AI-designed PNA-peptide chimera overcomes suboptimal binding for dual inhibition of viral RdRp

The chimera combining the peptide nucleic acids (PNAs) and peptides represent a promising bifunctional strategy by concurrently binding with protein catalytic pocket and its associated RNA template, effectively disrupting protein's function. Conventional designs face challenges due to non-optimized peptide-protein interactions and empirical PNA sequence selection, which lack thermodynamic or computational refinement, compromising selectivity and efficacy.
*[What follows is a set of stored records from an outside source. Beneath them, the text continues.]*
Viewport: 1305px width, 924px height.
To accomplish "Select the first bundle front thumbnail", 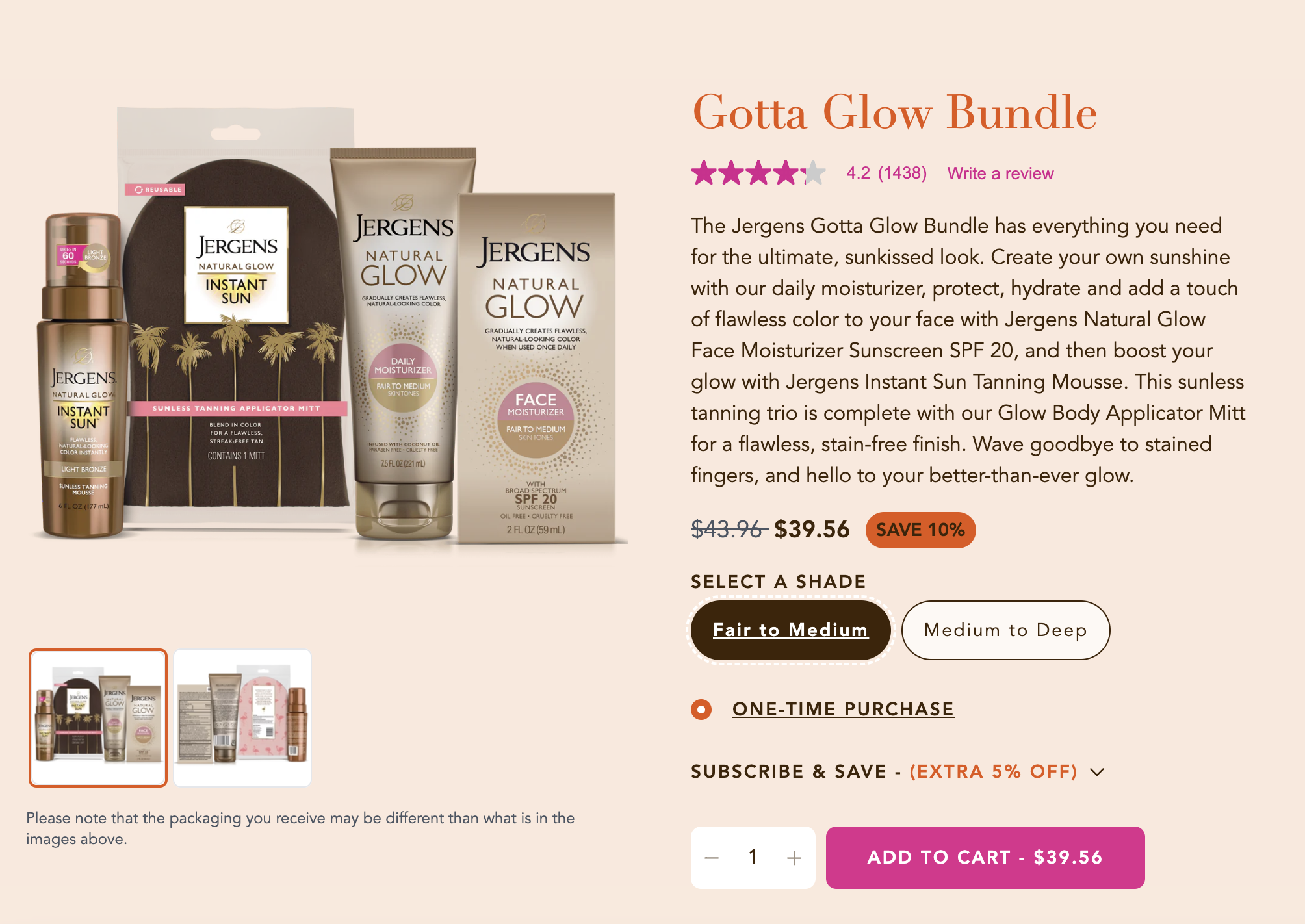I will tap(98, 718).
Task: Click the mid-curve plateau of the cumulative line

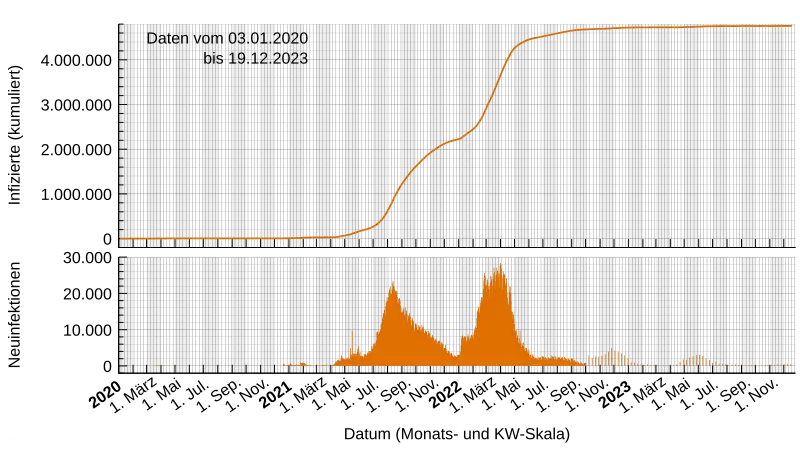Action: coord(455,140)
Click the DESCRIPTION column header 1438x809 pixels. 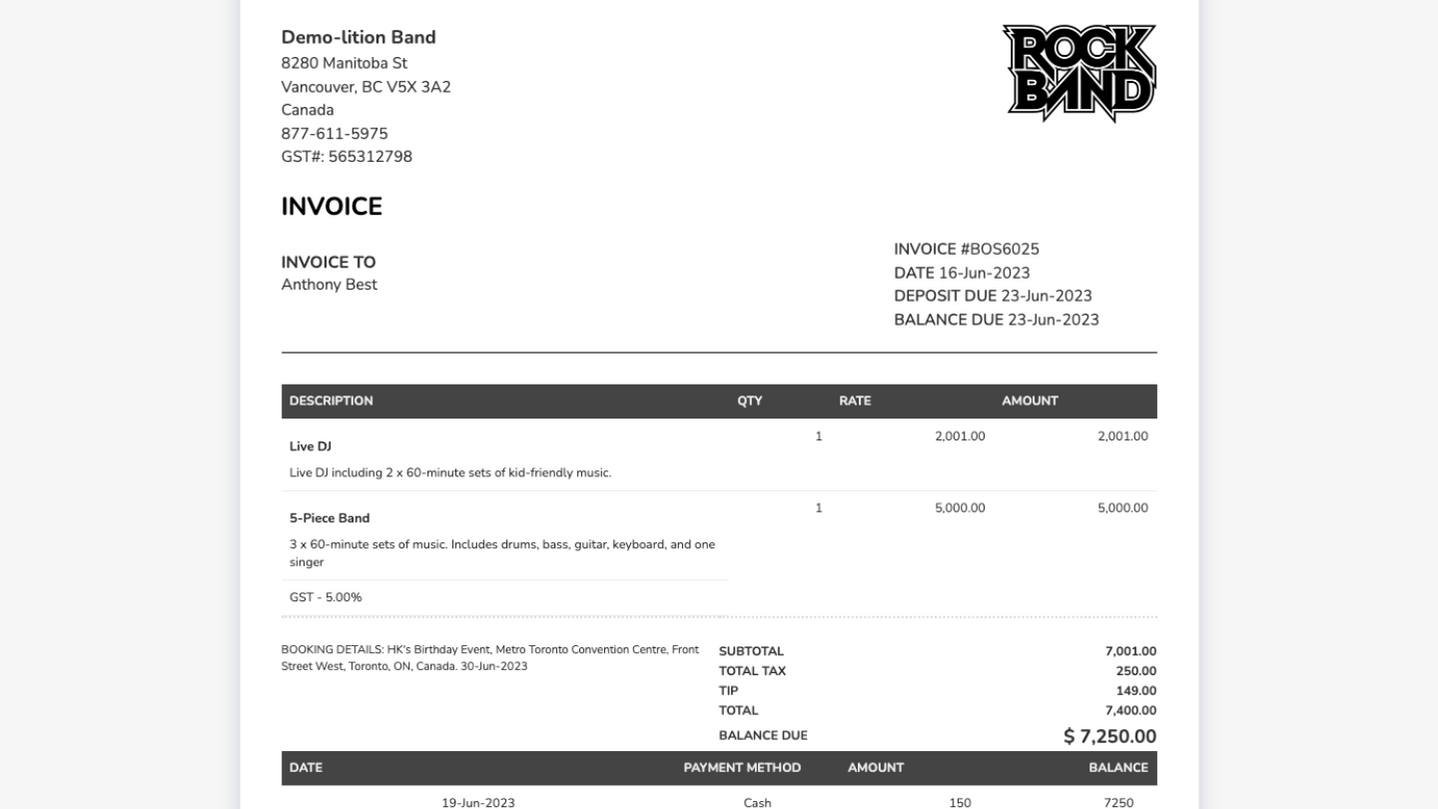331,401

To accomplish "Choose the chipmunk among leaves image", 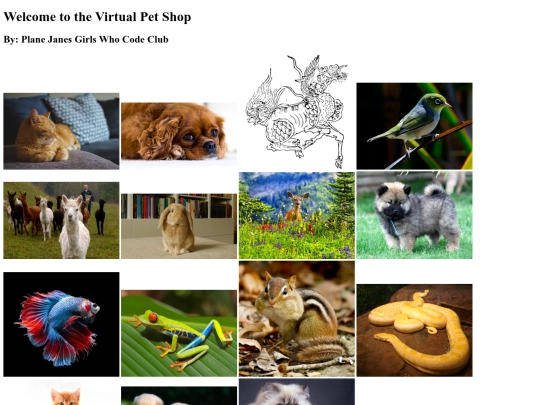I will click(x=297, y=319).
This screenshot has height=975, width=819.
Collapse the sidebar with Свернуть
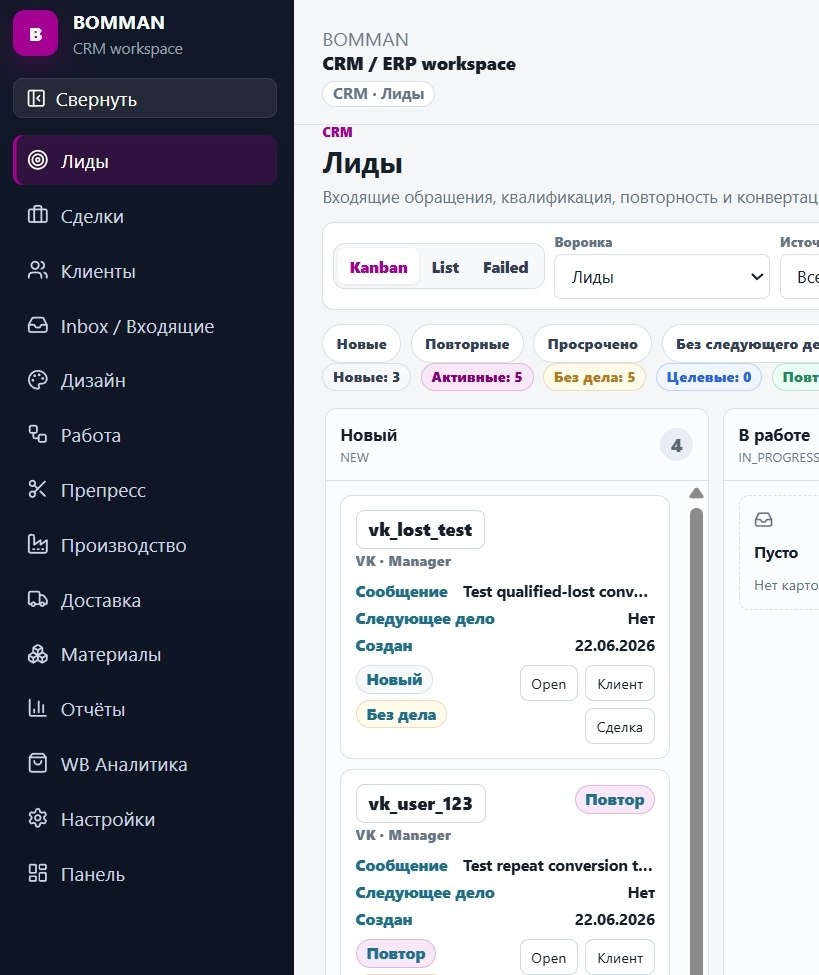(145, 98)
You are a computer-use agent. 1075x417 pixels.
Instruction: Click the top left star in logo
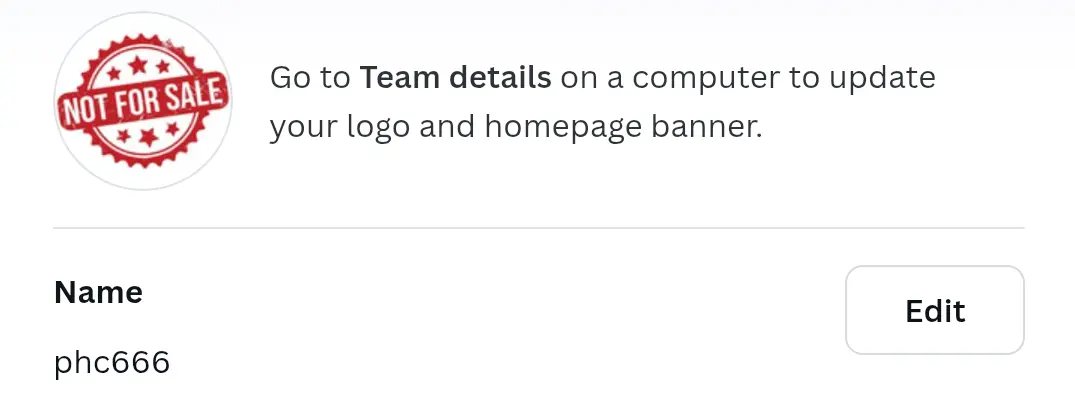click(114, 73)
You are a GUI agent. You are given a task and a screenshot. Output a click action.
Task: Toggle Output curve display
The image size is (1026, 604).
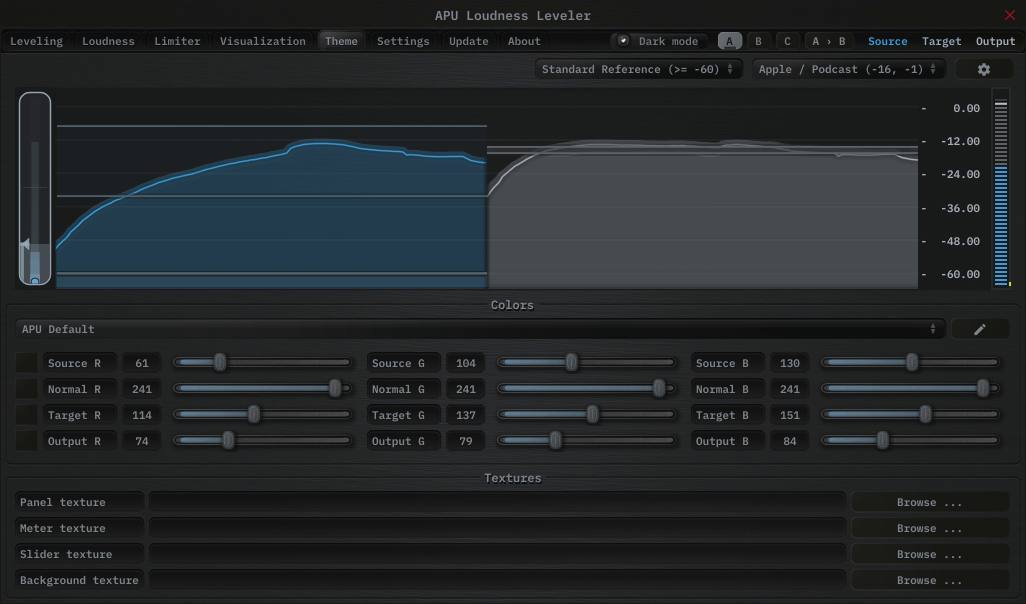[x=995, y=41]
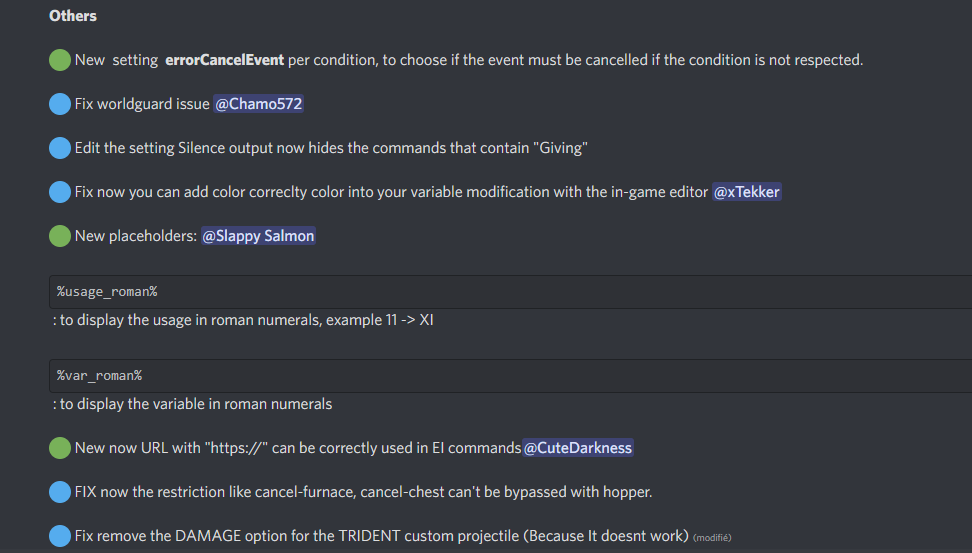Click green circle emoji before URL https line
972x553 pixels.
tap(60, 448)
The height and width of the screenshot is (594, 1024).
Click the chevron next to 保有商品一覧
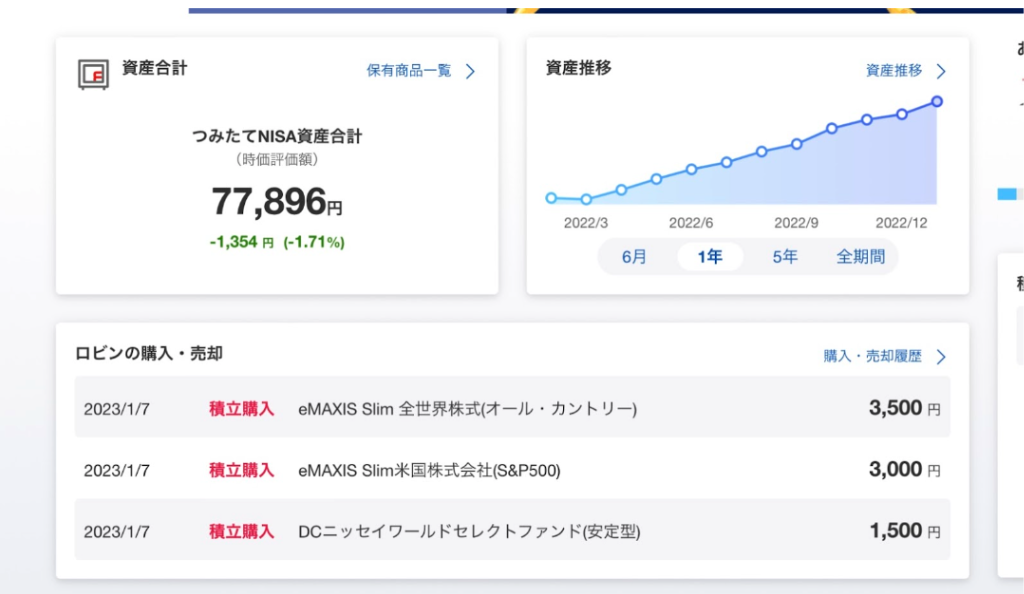(x=470, y=71)
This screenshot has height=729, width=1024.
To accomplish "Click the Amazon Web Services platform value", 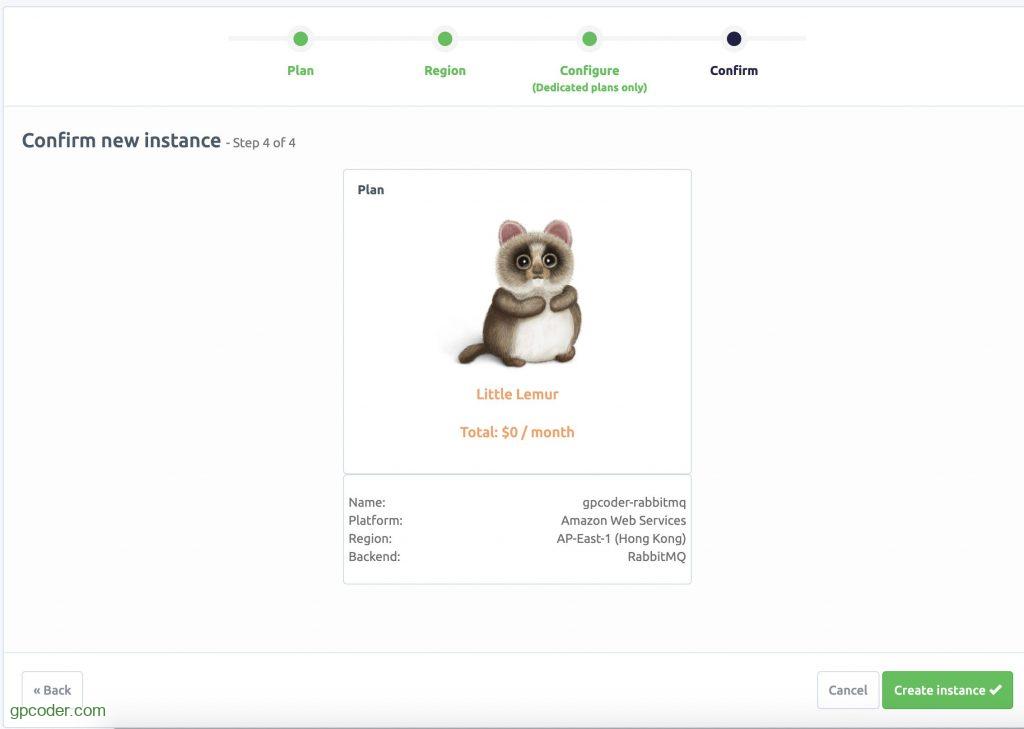I will (623, 520).
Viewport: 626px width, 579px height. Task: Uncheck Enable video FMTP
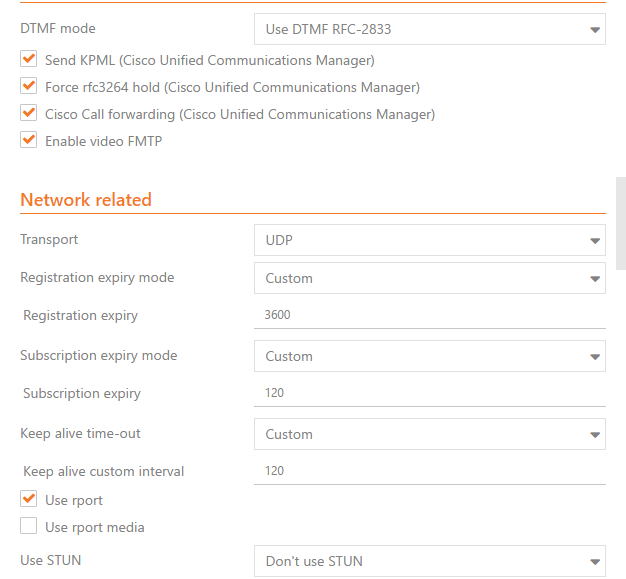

Here, we present an artificial intelligence (AI) and molecular simulations-driven framework for the de novo design of a high-affinity PNA-peptide chimera targeting SARS-CoV-2 RNA-dependent RNA polymerase (RdRp) through synergistic inhibition of its catalytic pocket and RNA template. Leveraging a hybrid model trained on 2950 protein-protein and peptide-protein complexes, we first decoded residue-residue interaction propensities to rationally engineer a 5-mer peptide (LEU-VAL-SER-GLU-ASP) with optimized RdRp binding (ΔG = −9.89 kcal/mol). Concurrently, thermodynamic profiling yielded a 6-mer PNA (GAUUAA, ΔG = −11.85 kcal/mol) with high RNA complementarity. The structurally integrated chimera exhibited markedly enhanced binding affinity with K_d = 2.6 nM, 56 % lower than the peptide counterpart (K_d = 45 nM), and potent in vitro antiviral activity (IC₅₀ = 9.10 μM, SI = 11.2) than the peptide (IC₅₀ = 26.38 μM, SI = 4.4). The chimera displayed high specificity for SARS-CoV-2 RdRp with negligible cross-reactivity to SARS-CoV-1 and RSV homologs. This study demonstrates a potential framework for rational design of chimera with high specificity and inhibitory potential.